Corrupción no, pero violencia sí. Hoy hemos conocido una nueva versión de las ya famosas "líneas rojas" del presidente de la Generalitat, Alberto Fabra, quien sigue mostrándose tajante en su decisión de cerrar las puertas de las listas electorales de su partido a los imputados por causas de corrupción, pero no así a los procesados por usar la violencia.

No otra cosa se puede desprender de su respuesta a las preguntas de los periodistas sobre si el procesamiento a la diputada popular Elisa Díaz por agredir presuntamente a una mujer podría motivar su exclusión de las listas electorales.

"Una galleta no creo que sea motivo", ha dicho el jefe del Consell, quien considera el caso que afecta a la hija del exalcalde Luis Díaz Alperi como un "desagradable incidente que tendrá que asumir como ciudadano, no como cargo público".
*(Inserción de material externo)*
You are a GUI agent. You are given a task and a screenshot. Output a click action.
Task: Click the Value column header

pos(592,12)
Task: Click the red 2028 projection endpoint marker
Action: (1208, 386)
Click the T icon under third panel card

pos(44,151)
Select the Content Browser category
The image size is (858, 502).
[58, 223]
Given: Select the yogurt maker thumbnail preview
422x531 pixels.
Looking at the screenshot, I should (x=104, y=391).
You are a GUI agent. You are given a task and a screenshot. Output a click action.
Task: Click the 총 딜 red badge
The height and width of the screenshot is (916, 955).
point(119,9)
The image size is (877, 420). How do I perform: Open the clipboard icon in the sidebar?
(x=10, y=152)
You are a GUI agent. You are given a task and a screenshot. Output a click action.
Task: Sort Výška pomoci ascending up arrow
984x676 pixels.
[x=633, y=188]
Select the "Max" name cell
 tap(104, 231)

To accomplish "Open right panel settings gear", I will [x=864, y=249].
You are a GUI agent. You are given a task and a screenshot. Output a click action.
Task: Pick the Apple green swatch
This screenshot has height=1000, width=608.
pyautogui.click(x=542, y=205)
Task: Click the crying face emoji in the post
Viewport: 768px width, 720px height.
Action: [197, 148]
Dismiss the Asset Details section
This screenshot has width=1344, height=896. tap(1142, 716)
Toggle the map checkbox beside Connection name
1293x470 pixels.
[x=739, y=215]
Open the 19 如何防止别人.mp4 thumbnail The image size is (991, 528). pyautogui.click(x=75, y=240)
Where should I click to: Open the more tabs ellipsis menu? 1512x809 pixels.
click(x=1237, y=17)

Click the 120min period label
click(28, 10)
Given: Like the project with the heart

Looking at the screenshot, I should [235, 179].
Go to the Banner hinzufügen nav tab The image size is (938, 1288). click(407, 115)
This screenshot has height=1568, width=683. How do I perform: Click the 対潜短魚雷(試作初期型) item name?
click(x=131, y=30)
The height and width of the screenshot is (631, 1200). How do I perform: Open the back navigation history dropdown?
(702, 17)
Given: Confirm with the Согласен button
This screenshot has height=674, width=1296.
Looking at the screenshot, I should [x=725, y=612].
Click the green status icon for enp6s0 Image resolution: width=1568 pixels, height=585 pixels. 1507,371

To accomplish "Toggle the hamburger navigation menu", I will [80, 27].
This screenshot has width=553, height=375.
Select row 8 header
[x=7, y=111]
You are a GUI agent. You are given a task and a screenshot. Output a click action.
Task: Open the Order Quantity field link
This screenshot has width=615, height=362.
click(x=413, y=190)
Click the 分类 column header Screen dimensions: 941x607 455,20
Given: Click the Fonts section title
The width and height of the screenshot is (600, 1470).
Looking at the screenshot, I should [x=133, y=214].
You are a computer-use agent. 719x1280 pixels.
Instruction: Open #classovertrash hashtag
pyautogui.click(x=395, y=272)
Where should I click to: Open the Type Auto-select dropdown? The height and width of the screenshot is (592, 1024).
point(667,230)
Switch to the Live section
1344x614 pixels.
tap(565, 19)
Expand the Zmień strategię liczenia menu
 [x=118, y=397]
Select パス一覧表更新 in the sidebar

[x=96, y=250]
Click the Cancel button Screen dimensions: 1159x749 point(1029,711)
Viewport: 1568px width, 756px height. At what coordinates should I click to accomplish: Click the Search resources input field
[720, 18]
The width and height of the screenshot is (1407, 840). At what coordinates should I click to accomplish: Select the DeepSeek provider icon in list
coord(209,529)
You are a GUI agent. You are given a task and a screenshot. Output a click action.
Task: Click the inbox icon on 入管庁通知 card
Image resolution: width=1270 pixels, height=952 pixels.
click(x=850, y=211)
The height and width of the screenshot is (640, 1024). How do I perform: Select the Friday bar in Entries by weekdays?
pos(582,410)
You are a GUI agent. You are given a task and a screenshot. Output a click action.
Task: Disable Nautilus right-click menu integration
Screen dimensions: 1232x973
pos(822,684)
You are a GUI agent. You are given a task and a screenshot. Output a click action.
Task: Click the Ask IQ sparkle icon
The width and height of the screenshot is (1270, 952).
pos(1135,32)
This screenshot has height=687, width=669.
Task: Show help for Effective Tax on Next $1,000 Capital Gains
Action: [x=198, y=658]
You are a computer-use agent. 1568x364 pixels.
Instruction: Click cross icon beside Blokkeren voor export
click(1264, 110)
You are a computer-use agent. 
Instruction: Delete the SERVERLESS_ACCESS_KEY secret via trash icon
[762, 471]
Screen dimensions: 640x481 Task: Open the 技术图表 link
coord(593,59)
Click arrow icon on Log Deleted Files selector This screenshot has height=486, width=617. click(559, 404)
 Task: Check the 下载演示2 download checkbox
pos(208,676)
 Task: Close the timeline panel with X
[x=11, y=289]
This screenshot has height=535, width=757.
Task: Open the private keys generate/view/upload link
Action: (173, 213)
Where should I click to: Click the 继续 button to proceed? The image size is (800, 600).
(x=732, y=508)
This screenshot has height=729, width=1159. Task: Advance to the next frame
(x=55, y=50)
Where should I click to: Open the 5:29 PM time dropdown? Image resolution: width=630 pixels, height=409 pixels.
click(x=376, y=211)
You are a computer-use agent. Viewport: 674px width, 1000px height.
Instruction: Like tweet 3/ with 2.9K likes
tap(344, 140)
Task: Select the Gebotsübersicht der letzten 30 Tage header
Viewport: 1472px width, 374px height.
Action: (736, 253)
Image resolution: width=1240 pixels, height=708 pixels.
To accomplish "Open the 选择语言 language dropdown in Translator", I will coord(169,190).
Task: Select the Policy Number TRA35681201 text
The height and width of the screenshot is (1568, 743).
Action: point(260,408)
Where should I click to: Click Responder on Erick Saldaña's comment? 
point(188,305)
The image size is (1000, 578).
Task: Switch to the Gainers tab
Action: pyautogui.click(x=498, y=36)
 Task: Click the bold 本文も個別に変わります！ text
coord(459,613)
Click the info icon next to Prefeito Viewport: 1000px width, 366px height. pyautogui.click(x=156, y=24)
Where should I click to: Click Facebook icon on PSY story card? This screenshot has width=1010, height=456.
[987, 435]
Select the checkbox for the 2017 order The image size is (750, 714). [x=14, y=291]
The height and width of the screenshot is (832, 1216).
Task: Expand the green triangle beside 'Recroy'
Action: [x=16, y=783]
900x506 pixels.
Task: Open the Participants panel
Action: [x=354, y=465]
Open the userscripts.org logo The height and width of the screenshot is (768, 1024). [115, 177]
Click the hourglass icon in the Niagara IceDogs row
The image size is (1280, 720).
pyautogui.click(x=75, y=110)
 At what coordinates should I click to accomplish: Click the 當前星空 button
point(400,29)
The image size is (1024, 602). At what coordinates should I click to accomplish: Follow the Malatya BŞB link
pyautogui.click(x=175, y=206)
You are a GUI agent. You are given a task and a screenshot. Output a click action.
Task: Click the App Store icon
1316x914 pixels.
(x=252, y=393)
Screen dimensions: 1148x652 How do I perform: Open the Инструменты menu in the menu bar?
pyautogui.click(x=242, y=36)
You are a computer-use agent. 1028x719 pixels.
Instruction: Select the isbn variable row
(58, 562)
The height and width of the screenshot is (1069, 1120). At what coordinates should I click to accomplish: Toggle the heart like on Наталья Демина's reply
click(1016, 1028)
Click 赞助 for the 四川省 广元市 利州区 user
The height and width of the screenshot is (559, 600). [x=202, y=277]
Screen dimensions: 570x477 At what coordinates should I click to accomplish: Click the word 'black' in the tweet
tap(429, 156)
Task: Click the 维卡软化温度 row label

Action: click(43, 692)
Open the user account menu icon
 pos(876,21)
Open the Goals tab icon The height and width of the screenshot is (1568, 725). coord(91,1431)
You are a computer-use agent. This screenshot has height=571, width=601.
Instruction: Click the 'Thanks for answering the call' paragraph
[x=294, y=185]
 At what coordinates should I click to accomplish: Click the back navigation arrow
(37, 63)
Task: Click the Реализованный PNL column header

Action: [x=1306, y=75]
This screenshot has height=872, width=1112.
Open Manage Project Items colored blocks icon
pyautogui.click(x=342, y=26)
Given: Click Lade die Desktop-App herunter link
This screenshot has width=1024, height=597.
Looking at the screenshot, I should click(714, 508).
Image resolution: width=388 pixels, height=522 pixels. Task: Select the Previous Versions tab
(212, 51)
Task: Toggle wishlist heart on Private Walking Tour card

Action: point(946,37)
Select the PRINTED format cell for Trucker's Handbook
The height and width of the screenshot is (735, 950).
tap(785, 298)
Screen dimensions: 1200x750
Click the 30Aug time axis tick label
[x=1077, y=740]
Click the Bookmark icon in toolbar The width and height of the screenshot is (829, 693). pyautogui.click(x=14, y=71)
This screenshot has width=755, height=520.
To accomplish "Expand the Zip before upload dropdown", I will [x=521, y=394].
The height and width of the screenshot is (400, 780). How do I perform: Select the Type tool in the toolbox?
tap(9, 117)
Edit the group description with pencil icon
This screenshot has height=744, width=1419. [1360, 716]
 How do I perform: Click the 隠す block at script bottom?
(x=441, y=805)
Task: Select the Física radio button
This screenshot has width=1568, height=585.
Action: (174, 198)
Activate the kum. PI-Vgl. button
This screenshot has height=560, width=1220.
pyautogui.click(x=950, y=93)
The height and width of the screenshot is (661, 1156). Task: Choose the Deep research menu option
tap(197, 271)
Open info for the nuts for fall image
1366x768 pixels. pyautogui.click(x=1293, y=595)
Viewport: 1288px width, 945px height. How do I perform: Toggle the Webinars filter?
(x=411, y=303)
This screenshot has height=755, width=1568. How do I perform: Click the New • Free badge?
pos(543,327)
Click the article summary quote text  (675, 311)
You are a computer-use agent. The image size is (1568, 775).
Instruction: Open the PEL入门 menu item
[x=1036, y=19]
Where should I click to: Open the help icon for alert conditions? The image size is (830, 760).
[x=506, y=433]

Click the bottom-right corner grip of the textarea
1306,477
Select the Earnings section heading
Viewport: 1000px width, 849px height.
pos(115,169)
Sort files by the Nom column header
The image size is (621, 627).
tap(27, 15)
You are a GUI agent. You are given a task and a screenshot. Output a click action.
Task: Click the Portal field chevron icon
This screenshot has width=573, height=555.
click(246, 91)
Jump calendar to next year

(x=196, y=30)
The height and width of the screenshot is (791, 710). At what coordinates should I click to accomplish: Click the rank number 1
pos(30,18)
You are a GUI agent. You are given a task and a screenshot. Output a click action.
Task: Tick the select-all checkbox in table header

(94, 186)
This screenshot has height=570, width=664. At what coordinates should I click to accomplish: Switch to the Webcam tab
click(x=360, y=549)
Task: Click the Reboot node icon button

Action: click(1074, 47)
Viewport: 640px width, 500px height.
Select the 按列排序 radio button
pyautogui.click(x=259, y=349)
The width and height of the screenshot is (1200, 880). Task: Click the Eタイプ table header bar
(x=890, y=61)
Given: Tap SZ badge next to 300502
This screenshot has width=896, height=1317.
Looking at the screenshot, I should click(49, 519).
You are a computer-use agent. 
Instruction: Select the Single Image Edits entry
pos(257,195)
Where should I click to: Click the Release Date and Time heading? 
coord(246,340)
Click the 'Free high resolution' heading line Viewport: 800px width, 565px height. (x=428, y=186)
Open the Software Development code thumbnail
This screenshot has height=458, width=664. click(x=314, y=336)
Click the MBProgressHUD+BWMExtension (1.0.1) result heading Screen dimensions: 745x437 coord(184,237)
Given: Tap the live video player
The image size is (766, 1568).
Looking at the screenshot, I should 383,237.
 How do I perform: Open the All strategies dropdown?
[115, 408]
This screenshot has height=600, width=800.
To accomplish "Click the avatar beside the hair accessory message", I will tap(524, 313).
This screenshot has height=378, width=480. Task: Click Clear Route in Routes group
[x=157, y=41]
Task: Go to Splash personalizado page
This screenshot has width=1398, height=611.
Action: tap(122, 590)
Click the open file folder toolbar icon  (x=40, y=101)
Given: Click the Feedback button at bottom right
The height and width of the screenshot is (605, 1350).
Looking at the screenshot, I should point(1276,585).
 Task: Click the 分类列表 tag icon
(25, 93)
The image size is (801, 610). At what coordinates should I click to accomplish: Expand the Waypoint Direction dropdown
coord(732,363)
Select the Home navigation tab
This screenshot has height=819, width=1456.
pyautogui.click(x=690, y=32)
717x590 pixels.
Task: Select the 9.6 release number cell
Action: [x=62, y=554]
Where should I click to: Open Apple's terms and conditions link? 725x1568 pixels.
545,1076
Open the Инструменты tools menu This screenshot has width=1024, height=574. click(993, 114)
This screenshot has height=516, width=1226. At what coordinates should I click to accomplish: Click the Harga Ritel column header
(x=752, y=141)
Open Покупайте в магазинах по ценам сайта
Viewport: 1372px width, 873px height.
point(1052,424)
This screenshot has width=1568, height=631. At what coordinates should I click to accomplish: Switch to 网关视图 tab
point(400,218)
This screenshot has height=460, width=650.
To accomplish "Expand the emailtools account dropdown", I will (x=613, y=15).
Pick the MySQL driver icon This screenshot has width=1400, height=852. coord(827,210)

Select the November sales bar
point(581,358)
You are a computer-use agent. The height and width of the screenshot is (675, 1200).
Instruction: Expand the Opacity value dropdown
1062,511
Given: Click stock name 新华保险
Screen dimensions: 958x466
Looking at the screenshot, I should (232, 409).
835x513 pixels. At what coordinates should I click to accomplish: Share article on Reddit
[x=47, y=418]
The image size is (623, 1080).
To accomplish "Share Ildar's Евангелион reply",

No estaría mal que Fabra, tan dado a marcar líneas, explicase cuándo un político, que se supone que debe dar un ejemplo intachable de civismo siempre, independientemente de si está en las Cortes o en un albergue de animales, deja de serlo para tener, bajo su punto de vista, la única consideración de ciudadano.

Porque quizá uno se equivoque al creer que político y ciudadano no sólo no son dos cosas distintas, sino que van indisolublemente unidas.

Con su particular distinción de las "galletas" (inadmisible, por cierto, tachar así una presunta agresión por la que una mujer ha quedado sorda total de un oído) según quienes las propinan, o mejor dicho, según quienes las propinan y en qué circunstancias lo hacen, habría que preguntarle a Fabra si el diputado ucraniano al que unos manifestantes tiraron ayer a un contenedor de basura a la salida del parlamento era, en ese momento, político o mero ciudadano.

Más que nada porque cuando juzguen a los individuos que lo arrojaron a la basura, la pena será mayor si se considera a la víctima un cargo público en lugar de un simple ciudadano de a pie. Y ellos no podrán elegir.